## TASK DESCRIPTION
Repeat all of the following records word for word, keeping every line in its original order.

## Element lookup records
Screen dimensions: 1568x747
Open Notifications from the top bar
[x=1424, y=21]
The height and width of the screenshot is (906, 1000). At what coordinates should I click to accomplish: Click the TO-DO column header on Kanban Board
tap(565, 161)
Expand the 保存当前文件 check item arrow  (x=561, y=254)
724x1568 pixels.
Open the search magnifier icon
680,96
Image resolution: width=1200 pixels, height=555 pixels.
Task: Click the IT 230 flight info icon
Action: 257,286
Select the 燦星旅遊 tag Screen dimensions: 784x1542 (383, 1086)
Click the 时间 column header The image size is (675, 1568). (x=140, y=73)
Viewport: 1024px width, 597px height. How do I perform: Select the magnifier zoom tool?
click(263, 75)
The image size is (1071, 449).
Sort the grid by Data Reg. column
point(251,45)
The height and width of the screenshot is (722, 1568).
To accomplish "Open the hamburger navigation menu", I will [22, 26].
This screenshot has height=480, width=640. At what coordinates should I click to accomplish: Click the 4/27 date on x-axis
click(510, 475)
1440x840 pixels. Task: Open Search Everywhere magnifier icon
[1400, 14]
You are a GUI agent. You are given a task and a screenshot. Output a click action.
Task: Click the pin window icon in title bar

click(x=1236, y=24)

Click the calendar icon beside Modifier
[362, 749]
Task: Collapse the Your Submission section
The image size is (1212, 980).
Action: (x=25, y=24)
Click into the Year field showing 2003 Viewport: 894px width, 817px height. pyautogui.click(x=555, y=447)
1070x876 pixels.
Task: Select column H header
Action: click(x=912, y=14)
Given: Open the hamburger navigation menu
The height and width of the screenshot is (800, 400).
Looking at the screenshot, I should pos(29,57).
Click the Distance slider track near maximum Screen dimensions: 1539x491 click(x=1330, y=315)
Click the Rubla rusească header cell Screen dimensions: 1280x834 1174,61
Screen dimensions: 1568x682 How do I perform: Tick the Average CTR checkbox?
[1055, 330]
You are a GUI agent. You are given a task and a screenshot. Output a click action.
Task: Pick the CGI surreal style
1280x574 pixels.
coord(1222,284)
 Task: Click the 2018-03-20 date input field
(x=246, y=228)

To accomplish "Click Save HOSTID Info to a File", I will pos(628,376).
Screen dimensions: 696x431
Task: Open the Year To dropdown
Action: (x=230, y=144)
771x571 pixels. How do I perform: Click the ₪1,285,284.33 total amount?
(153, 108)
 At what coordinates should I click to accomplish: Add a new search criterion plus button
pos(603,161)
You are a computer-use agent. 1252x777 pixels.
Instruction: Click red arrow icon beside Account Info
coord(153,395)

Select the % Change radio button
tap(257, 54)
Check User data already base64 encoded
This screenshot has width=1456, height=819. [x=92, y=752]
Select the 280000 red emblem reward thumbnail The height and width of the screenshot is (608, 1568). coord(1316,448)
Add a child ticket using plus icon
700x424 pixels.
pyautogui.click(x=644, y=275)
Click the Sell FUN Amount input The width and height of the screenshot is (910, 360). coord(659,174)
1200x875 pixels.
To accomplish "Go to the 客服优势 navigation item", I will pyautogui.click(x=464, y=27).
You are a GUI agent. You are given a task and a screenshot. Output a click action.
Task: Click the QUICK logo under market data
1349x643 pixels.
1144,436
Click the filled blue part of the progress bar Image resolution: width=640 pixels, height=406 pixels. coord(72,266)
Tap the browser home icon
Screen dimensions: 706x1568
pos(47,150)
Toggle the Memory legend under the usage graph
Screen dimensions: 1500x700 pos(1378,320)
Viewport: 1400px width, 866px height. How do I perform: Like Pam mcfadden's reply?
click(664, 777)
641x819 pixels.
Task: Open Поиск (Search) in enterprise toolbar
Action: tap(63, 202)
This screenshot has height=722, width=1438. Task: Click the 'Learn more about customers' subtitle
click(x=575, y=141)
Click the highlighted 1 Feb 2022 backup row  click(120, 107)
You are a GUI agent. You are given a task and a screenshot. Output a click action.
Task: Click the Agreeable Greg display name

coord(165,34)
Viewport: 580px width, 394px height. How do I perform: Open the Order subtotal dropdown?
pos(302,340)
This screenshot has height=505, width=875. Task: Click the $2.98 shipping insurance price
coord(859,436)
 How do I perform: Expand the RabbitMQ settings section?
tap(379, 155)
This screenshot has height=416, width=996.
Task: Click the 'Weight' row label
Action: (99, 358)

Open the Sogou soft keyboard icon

## SOLUTION TO THE EXERCISE
Screen dimensions: 1568x747
Open Notifications from the top bar
[x=1424, y=21]
The height and width of the screenshot is (906, 1000). At what coordinates should I click to accomplish: Click the TO-DO column header on Kanban Board
tap(565, 161)
Expand the 保存当前文件 check item arrow  (x=561, y=254)
724x1568 pixels.
Open the search magnifier icon
680,96
Image resolution: width=1200 pixels, height=555 pixels.
Task: Click the IT 230 flight info icon
Action: 257,286
Select the 燦星旅遊 tag Screen dimensions: 784x1542 (383, 1086)
Click the 时间 column header The image size is (675, 1568). (x=140, y=73)
Viewport: 1024px width, 597px height. How do I perform: Select the magnifier zoom tool?
click(263, 75)
The image size is (1071, 449).
Sort the grid by Data Reg. column
point(251,45)
The height and width of the screenshot is (722, 1568).
To accomplish "Open the hamburger navigation menu", I will [22, 26].
This screenshot has height=480, width=640. At what coordinates should I click to accomplish: Click the 4/27 date on x-axis
click(510, 475)
1440x840 pixels. Task: Open Search Everywhere magnifier icon
[1400, 14]
You are a GUI agent. You are given a task and a screenshot. Output a click action.
Task: Click the pin window icon in title bar

click(x=1236, y=24)

Click the calendar icon beside Modifier
[362, 749]
Task: Collapse the Your Submission section
The image size is (1212, 980).
Action: (x=25, y=24)
Click into the Year field showing 2003 Viewport: 894px width, 817px height. pyautogui.click(x=555, y=447)
1070x876 pixels.
Task: Select column H header
Action: click(x=912, y=14)
Given: Open the hamburger navigation menu
The height and width of the screenshot is (800, 400).
Looking at the screenshot, I should pos(29,57).
Click the Distance slider track near maximum Screen dimensions: 1539x491 click(x=1330, y=315)
Click the Rubla rusească header cell Screen dimensions: 1280x834 1174,61
Screen dimensions: 1568x682 How do I perform: Tick the Average CTR checkbox?
[1055, 330]
You are a GUI agent. You are given a task and a screenshot. Output a click action.
Task: Pick the CGI surreal style
1280x574 pixels.
coord(1222,284)
 Task: Click the 2018-03-20 date input field
(x=246, y=228)

To accomplish "Click Save HOSTID Info to a File", I will pos(628,376).
Screen dimensions: 696x431
Task: Open the Year To dropdown
Action: (x=230, y=144)
771x571 pixels. How do I perform: Click the ₪1,285,284.33 total amount?
(153, 108)
 At what coordinates should I click to accomplish: Add a new search criterion plus button
pos(603,161)
You are a computer-use agent. 1252x777 pixels.
Instruction: Click red arrow icon beside Account Info
coord(153,395)

Select the % Change radio button
tap(257, 54)
Check User data already base64 encoded
This screenshot has width=1456, height=819. [x=92, y=752]
Select the 280000 red emblem reward thumbnail The height and width of the screenshot is (608, 1568). coord(1316,448)
Add a child ticket using plus icon
700x424 pixels.
pyautogui.click(x=644, y=275)
Click the Sell FUN Amount input The width and height of the screenshot is (910, 360). coord(659,174)
1200x875 pixels.
To accomplish "Go to the 客服优势 navigation item", I will pyautogui.click(x=464, y=27).
You are a GUI agent. You are given a task and a screenshot. Output a click action.
Task: Click the QUICK logo under market data
1349x643 pixels.
1144,436
Click the filled blue part of the progress bar Image resolution: width=640 pixels, height=406 pixels. coord(72,266)
Tap the browser home icon
Screen dimensions: 706x1568
pos(47,150)
Toggle the Memory legend under the usage graph
Screen dimensions: 1500x700 pos(1378,320)
Viewport: 1400px width, 866px height. How do I perform: Like Pam mcfadden's reply?
click(664, 777)
641x819 pixels.
Task: Open Поиск (Search) in enterprise toolbar
Action: tap(63, 202)
This screenshot has height=722, width=1438. Task: Click the 'Learn more about customers' subtitle
click(x=575, y=141)
Click the highlighted 1 Feb 2022 backup row  click(120, 107)
You are a GUI agent. You are given a task and a screenshot. Output a click action.
Task: Click the Agreeable Greg display name

coord(165,34)
Viewport: 580px width, 394px height. How do I perform: Open the Order subtotal dropdown?
pos(302,340)
This screenshot has height=505, width=875. Task: Click the $2.98 shipping insurance price
coord(859,436)
 How do I perform: Expand the RabbitMQ settings section?
tap(379, 155)
This screenshot has height=416, width=996.
Task: Click the 'Weight' row label
Action: (99, 358)

Open the Sogou soft keyboard icon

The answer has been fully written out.